Atmospheric pollution from biomass burning contributes to climatic and cryospheric changes by influencing solar radiation and the albedos of snow and ice surfaces over the Himalayas and Tibetan Plateau (HTP). We utilize long-Term Moderate Resolution Imaging Spectroradiometer (MODIS) fire products together with ground-based and satellite-derived aerosol datasets to assess the primary effect of wildfires originating from the southern slopes of the Himalayas on aerosol loading in the HTP. Results reveal consistent interannual and seasonal variation patterns, accompanied by statistically significant correlations between aerosol optical depth (AOD) at 500 nm from AErosol RObotic NETwork (AERONET) stations (Pokhara, Qomolangma (Mt.
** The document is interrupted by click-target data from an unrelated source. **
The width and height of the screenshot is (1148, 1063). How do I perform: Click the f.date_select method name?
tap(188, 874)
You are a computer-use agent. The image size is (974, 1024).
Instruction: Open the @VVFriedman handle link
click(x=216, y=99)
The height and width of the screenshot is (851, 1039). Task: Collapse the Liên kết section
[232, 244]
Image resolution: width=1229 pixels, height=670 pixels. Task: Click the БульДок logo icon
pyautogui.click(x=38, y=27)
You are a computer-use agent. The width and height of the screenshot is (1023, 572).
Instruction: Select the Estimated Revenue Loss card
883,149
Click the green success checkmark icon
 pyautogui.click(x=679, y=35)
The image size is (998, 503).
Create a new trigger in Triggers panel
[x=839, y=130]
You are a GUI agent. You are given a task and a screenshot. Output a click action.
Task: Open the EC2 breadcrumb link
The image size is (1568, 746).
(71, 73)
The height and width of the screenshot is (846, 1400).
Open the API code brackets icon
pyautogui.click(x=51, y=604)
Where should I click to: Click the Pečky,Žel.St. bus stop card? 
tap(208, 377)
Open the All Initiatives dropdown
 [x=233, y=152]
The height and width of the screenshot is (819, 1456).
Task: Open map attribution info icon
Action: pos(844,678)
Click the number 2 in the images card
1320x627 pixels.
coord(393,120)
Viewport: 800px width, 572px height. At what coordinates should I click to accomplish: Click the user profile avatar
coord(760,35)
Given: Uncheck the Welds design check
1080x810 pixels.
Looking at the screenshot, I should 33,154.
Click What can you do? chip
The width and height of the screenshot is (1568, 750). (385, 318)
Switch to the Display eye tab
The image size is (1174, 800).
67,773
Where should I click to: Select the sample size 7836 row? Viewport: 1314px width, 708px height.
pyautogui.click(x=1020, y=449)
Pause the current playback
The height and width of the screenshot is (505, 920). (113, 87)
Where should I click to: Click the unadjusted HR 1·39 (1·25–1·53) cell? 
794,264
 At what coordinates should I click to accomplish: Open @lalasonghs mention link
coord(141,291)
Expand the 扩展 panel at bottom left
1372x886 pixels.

Everest) Station for Atmospheric and Environmental Observation and Research, Chinese Academy of Sciences (QOMS), Nam Co) and Himalayan fires. Cloud-Aerosol Lidar and Infrared Pathfinder Satellite Observation (CALIPSO) data further indicate elevated smoke aerosol extinction coefficients at altitudes of 6 to 8 km (middle troposphere) in the southern HTP during the peak fire season (March-April) in 2021. The intense wildfire activity in 2021 likely induced mid-Tropospheric warming and alterations in the vertical temperature structure, evidenced by a pronounced reduction in the absolute lapse rate, representing the rate of temperature decrease with altitude. This reduction was observed at QOMS, South-East Tibetan plateau Station for integrated observation and research of alpine environment, Chinese Academy of Sciences (SETS), and Naqu stations compared to 2022. Santa Barbara DISORT Atmospheric Radiative Transfer (SBDART) simulations estimated increased heating rates (0.38-1.32 K d-1) and atmospheric warming (15.03-22.43 W m-2) in the mid-Troposphere due to smoke aerosols. Such warming affects regional atmospheric stability and modulates surface temperatures (∼1/40.04 K). It is crucial to conduct further research into the heating/cooling processes induced by aerosols and their influence on the vertical temperature structure to comprehensively understand the impacts of aerosols on regional climate and the hydrological cycle.